In this image, we can see a close to perfect detection! This is with the exception of the sunglasses on the person in the rightmost side of the image, almost being hidden by his hair, and the shorts, on the man to his left, being confused with a skirt due to having an odd-looking texture to them.

Moving onto this inference, it yields pretty interesting results! Given that this outerwear object is not physically “linked” through clear “pixels”, the model kind of segmented it into three distinct parts! First the hat, then the two separate, left and right, sections of the outerwear. This inference made us re-evaluate what is considered a “good” detection, and further convey the point we’ve proposed earlier, that pure numbers really don’t convey the whole story!

And here are a couple more inferences produced by our model!

Finally, take a look at some of the results we’ve got when merging the classes according to their color!

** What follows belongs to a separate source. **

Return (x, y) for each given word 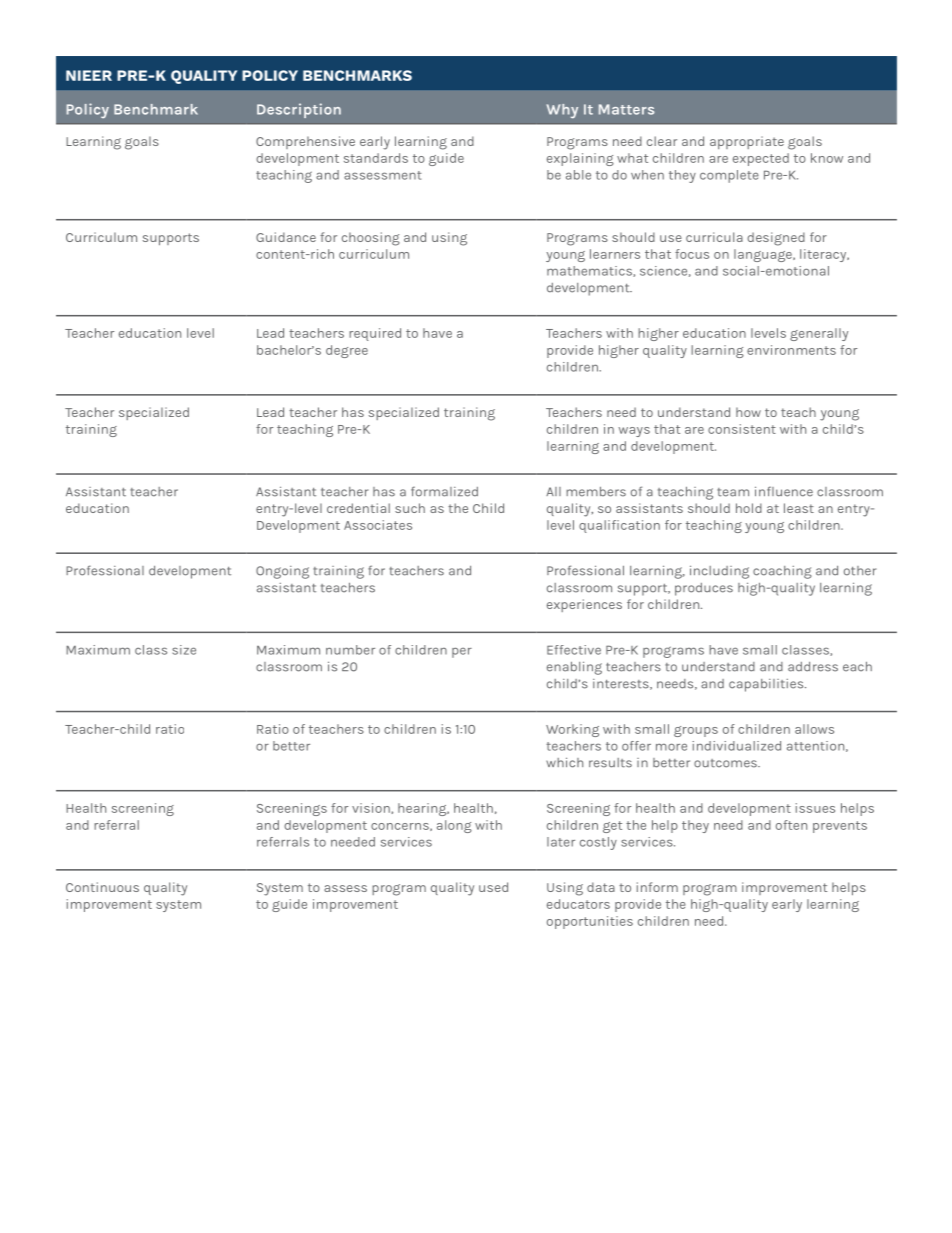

The model’s new role here would be to detect “any type of clothes that are red”, or “any type of clothes that are white”, etc.

5. Next Steps!

Having built such an impressive proof of concept with merely 1,000 images, our expectations for the future versions of this model are set pretty high!

In the foreseeable future, we expect to aggregate enough data to allow us to feed directly into the model which should make detecting the 185 distinct classes possible!